Reputation: 1
I've been looking around for a while but have been unable to find someone describing exactly what I'm looking to accomplish.
Currently, I have about 25,000 images of old typewritten documents that I am looking to build a database from. Originally, I figured I would just be able to run these images through OCR software in one batch, and work with the data from there. However, the format of the images makes it impossible for me to batch convert them using OCR software without losing much of the data in the documents. The orientation and placement of the relevant information in each photo is different, and this prevents me from being able to use a single template to tell the OCR software what information should be read in. Each photo consists of a sheet of paper with a table of information on it, and you can see some of the background around the edge of the sheet of paper.
What I'm interested in doing is finding a way to automatically re-orient and crop each image so that the table of information in each has the same position and orientation. This way, I would be able to batch convert all images into the actual data using OCR software. If there is no way to do this automatically, it would require many hours to manually convert each document.

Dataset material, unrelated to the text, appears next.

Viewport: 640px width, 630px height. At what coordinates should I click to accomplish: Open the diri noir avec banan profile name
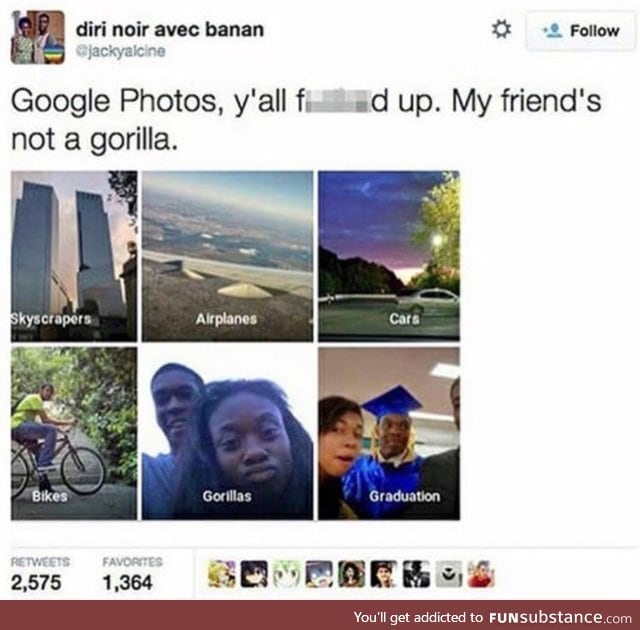pyautogui.click(x=170, y=30)
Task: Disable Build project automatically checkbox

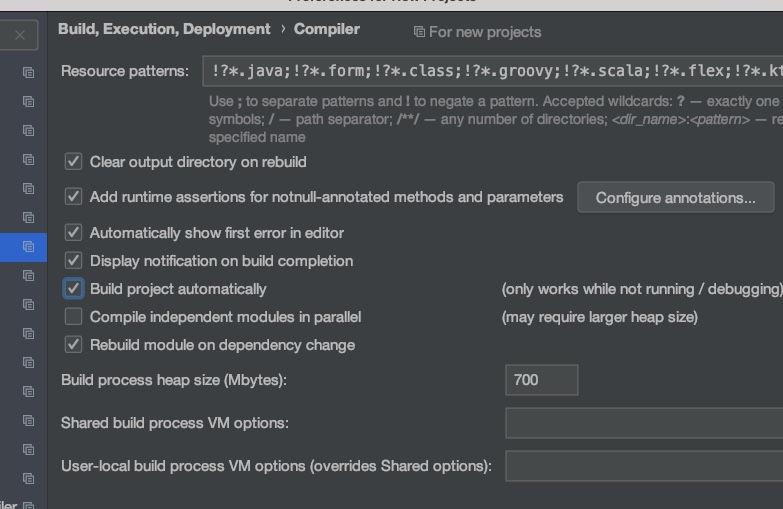Action: click(x=73, y=289)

I think that there might be a way of doing this using computer vision techniques, but I don't really know how feasible this is. These slides describe something similar to what I want to do, but not exactly. I would appreciate any advice on how I could go about accomplishing this.
Upvotes: 0
Views: 84
Reputation: 146
I really don't know if writing an automatic software is the way to go, trust me, it would take you far lesser time in manually arranging all documents, than to write the code for it. As far as I can see, some sort of automatic boxing technique could be used, using PCA or something on similar lines. However, if you are not a computer vision student or a prospective learner of the field, I highly recommend the manual method.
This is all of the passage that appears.